Недолго Сперанский пребывал в отчаянии. Стремление императора Александра подержать его в Сибири, вдали от Санкт-Петербурга, каковое так отчетливо выказалось в содержании последнего высочайшего рескрипта, окончательно погасило и без того еле тлевшую в нем надежду на возвращение в высокое сановное положение. И когда последний уголек этой надежды потух, ощущение духовной свободы, полной раскрепощенности появилось в нем. Столько времени рвался он в холодный Санкт-Петербург, так жаждал вновь приблизиться к государю, вновь вознестись над сановниками — своими недругами, и все напрасно! Так ради чего тратил он столько сил, изводил себя в волнениях ожиданий? Для чего сдерживал свои душевные порывы, терпел обиды? Довольно! Время прошло, когда могли его теснить по произволу, отныне служба ничего для него не значит. «Устав надеяться и обольщаться, — писал Сперанский А. А. Столыпину 20 мая 1820 года, — я решил отринуть самую надежду и жить одними надеждами высшего рода, кои никогда обмануть не могут. Еще один шаг, и все кончу. Самое здоровье мое, действительно расстроенное, приводит меня к сему заключению. И стоит ли труда столь много хлопотать и заботиться в мои лета! Еще пять, шесть лет, и предчувствие мое исполнится. Мы увидимся с вами в другом отечестве, в другой столице». Тогда же намерением просить совершенной отставки со службы Сперанский поделился и с В. П. Кочубеем. «Я расчел, кажется, правильно все последствия, — грустно пояснил он своему покровителю, а ныне другу. — Если отставка последует, то, вероятно, с запрещением въезда в столицы, и я отправлюсь умирать в Пензу. Остаток жизни, по всем предчувствиям моим недолголетний, проведу не без утешения, и, по крайней мере, в безопасности».

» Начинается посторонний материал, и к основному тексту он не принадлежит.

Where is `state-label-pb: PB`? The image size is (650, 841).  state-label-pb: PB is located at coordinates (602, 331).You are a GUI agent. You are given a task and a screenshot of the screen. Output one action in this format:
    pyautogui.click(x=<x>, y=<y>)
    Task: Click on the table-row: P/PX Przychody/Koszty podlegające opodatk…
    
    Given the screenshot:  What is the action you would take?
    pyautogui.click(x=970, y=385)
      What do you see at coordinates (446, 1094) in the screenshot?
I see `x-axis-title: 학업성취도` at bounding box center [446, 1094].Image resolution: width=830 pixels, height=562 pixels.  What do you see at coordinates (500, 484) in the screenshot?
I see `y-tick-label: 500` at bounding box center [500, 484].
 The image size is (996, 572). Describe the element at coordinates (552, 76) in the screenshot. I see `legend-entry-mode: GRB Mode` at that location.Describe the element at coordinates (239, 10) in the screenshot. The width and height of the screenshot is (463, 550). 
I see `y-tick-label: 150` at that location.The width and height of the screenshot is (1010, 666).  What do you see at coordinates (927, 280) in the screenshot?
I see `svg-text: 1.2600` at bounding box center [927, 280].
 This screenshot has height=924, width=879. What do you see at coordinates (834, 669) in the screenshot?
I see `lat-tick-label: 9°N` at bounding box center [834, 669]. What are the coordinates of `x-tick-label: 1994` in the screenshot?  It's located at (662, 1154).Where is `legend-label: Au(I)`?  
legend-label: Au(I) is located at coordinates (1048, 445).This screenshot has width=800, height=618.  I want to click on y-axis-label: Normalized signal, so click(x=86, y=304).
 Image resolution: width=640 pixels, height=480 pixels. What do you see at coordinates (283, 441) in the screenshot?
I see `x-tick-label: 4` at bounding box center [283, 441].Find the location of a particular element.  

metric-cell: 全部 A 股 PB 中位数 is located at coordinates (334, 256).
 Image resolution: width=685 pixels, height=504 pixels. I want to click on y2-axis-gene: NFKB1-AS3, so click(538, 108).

Отставки Сперанский просить не будет. Оставшееся до возвращения в Санкт-Петербург время он скоротает текущими административными делами, но более изучением быта сибирских народов, чтением книг, переводами с иностранных языков и разными размышлениями в одиночестве. Своей дочери он будет писать[10].
9 июня 1820 года: «Уединение ума все, однако же, лучше, нежели пустое и безвкусное его развлечение. Я привык здесь к сему уединению».
14 июля 1820 года: «Добрая книга, умный разговор, вкус к музыке, словом, науки суть ангелы хранители добрых нравов».
21 июля 1820 года: «Рассудок, привыкший к высоким созерцаниям изящного, редко может приспособить себя к грубым вещественным формам мира физического или политического. Следовательно, ошибки тут происходят не от недостатка рассудка, но от свойств его. Есть свой рассудок для поэтов и свой для политиков».
1 августа 1820 года: «Одиннадцать месяцев письма мои к тебе, любезная моя Елисавета, имели сию траурную надпись:
1 января 1821 года (из Тобольска): «Начинаю новый год беседою с тобою, любезная моя Елисавета, и не могу начать его лучше. Желаю тебе, мой друг, не нового счастия, но нового благословения, приумножения благодати свыше. Желаю, чтоб, проходя путь жизни, ты легкою ногою касалася земли, помнила бы всегда, что ты идешь, возвращаешься в отечество; что всё встречающееся с тобою на пути, собственно для тебя, есть чуждое и постороннее, предмет любопытства и наблюдения, изучение языка, коим говорить ты будешь в вечности… Мне кончилось сегодня пятьдесят лет. По общему счету жизнь довольно долговременная — а готов ли я? Все упование мое на одно милосердие Божие. Одно достоверно, что собственно для себя я не привязан к миру; но слишком много привязан к твоему счастию и по странному противоречию чего не желаю себе, того желаю тебе». Это письмо представляет тот случай, когда в исчислении своих лет Сперанский ошибался — 1 января 1821 года ему исполнилось в действительности 49 лет. Но по любому счету его жизнь не могла не представляться ему «довольно долговременной».